Clearly, the Postal Service needs new leadership. Well, it’s not that easy.
By law, President Biden lacks direct power to fire the Postmaster General. DeJoy (a huge donor to Republican causes) serves at the pleasure of the USPS Board of Governors. Until recently, Republicans held a majority on the board; hence Dejoy was protected. Democrats recently gained a marginal majority with the confirmation of three new Biden appointees. So, again, why is this guy who never worked at USPS and claims to know ‘very little’ about the price of stamps still there?
Pursuant to 39 U.S. Code § 202, the president may fire members of the board “for cause,” but he may not fire the postmaster general—the board must do that. Is there a better reason “for cause” than appointing a postmaster general who has zero experience and a cost-saving plan that provides substandard service?
Now that the Democrats have the majority, hopefully, it is just a matter of time. However, the chairman of the board is a Democrat, a Trump appointee by the name of Ron Bloom who, according to reports, supports DeJoy and his 10-year plan.
So, for the president to save the USPS from going postal, he must first replace Ron Bloom. Who is this Bloom guy?

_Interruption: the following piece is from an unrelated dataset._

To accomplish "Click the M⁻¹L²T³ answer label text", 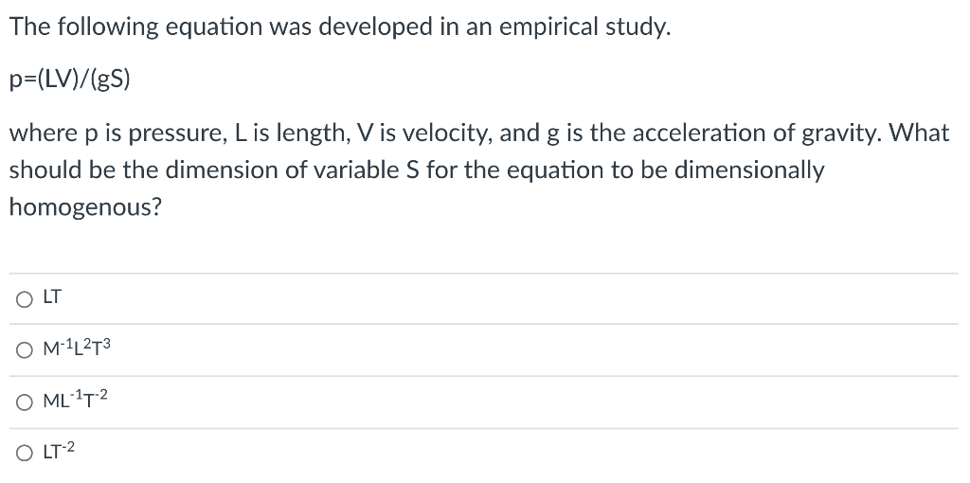I will [x=78, y=349].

He’s the managing partner of an investment firm named Brookfield Asset Management. According to the Washington Post, Louis DeJoy recently purchased $305,000 in bonds from . . . wait for it . . . Brookfield Asset Management. Does anyone see a conflict here?
Bloom is serving a one-year holdover term which expires in December. His regular term expired; he can be replaced at any time, but Biden would be wise to wait until his term expires and simply decline to re-nominate him. Republican John Barger’s term is also set to expire in December, so Biden will have an additional opportunity to replace a board member, a Christmas/Hanukah/Kwanzaa present for the American people.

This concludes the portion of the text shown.